En intitulant notre nouveau cycle de prospective Faire ensemble 2030, nous nous situons d’abord dans la continuité du précédent : il s’agit d’éclairer les acteurs de la société civile, de décrypter les multiples mutations à l’oeuvre dans la société pour identifier les leviers d’action. 
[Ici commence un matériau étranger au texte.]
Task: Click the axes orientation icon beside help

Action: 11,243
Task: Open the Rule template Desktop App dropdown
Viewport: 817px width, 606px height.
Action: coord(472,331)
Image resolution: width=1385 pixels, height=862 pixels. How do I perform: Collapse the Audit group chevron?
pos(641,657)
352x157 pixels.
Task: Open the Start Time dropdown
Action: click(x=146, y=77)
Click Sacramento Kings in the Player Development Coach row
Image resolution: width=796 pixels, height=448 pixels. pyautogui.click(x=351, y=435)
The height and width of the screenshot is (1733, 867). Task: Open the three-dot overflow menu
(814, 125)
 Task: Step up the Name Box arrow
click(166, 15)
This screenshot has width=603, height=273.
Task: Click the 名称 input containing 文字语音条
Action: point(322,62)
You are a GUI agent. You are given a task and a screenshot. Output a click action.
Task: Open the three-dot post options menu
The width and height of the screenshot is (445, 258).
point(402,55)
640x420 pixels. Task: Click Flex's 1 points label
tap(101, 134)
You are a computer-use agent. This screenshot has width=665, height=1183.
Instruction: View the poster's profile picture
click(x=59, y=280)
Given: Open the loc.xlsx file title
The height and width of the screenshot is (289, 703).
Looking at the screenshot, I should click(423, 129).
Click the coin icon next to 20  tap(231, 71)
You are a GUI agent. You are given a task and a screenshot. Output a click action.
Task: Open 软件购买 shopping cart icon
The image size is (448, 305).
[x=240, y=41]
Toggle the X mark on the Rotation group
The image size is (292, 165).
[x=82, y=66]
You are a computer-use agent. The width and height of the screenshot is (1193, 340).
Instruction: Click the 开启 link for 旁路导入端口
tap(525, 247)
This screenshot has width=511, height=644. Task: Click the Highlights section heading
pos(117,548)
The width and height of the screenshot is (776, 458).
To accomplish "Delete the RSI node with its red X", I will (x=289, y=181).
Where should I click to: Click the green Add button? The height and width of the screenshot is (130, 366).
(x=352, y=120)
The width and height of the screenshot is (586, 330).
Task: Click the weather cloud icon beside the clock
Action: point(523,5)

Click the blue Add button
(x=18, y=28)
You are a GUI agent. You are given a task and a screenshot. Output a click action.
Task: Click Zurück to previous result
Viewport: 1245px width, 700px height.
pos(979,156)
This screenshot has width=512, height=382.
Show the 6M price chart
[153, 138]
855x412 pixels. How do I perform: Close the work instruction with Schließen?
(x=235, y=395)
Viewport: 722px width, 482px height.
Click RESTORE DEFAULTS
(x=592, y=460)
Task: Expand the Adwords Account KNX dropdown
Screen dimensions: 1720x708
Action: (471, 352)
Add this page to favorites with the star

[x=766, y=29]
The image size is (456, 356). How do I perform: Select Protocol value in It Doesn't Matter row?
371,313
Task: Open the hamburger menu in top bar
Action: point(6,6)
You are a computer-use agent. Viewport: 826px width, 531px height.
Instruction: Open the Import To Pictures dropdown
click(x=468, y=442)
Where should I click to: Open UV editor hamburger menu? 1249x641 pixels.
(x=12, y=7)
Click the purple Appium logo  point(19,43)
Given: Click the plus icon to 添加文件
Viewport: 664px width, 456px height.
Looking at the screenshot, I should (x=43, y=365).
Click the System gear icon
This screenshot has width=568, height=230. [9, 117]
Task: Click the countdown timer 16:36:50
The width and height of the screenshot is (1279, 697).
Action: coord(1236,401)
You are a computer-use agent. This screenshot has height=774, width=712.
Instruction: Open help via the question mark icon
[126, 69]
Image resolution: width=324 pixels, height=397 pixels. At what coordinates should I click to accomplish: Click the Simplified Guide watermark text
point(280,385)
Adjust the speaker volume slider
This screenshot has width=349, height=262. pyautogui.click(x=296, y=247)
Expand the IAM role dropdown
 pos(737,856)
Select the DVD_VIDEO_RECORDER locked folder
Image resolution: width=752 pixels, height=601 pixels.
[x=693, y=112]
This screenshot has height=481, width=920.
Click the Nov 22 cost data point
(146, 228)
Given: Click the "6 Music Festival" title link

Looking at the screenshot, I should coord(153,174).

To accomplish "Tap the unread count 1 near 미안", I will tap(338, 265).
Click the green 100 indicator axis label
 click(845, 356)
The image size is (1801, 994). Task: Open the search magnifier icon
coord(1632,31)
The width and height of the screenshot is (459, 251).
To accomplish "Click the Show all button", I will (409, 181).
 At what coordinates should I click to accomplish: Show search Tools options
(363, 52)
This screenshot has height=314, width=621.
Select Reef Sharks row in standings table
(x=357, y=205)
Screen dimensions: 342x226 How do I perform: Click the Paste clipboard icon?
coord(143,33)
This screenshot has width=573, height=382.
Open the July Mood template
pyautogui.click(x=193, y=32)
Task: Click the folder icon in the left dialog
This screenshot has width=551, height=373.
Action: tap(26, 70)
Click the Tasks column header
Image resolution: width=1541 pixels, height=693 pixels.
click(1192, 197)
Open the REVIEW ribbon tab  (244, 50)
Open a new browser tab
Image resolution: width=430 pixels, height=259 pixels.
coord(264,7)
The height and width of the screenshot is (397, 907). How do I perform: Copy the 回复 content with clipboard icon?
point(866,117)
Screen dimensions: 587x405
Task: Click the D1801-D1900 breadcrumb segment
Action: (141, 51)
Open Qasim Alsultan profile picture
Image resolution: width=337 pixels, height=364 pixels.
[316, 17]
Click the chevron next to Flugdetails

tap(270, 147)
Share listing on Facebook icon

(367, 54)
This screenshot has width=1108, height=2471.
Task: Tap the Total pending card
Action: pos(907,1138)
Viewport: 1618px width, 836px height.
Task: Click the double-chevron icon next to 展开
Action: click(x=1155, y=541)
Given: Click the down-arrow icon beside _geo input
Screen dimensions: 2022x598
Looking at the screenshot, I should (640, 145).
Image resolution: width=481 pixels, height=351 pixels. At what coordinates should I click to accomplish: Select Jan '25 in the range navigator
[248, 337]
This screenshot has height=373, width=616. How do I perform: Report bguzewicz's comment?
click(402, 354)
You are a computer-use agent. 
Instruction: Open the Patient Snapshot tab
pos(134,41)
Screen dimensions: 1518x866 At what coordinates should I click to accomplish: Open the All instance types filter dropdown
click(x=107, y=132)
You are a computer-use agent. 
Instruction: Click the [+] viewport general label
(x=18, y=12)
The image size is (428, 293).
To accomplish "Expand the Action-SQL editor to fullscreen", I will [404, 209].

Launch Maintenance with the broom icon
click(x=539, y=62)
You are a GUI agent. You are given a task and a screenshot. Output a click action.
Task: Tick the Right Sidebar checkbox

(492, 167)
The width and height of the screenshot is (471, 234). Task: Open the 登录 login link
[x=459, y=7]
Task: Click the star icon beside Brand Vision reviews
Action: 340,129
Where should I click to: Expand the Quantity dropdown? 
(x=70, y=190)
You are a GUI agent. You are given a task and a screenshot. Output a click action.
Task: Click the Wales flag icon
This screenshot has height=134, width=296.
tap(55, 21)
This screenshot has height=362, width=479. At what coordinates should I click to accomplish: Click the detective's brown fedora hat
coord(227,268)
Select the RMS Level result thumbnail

La démarche prospective lancée en 2011 a été reprise par de nombreux réseaux associatifs. Elle leur a permis par exemple de situer les mutations du bénévolat dans le contexte de la reconfiguration des rapports entre l’individu et le collectif et de l’émergence d’une société de l’engagement. Ces travaux ne sont pas terminés. Nous publierons cette année les résultats d’une  enquête sur le bénévolat menée auprès d’un échantillon de 5000 personnes, exercice qui n’avait pas été mené depuis 2002. L’étude sur l’ESS et la création de valeur que nous conduisons avec l’Avise et le Labo de l’ESS, qui est la suite des réflexions que nous avons animées sur le modèle économique des associations, va nous permettre d’expérimenter une approche novatrice de la  mesure de l’impact social sur plusieurs années. Nous pouvons relire aujourd’hui sans rougir les quatre scénarios d’évolution du fait associatif que nous avions élaborés en 2011.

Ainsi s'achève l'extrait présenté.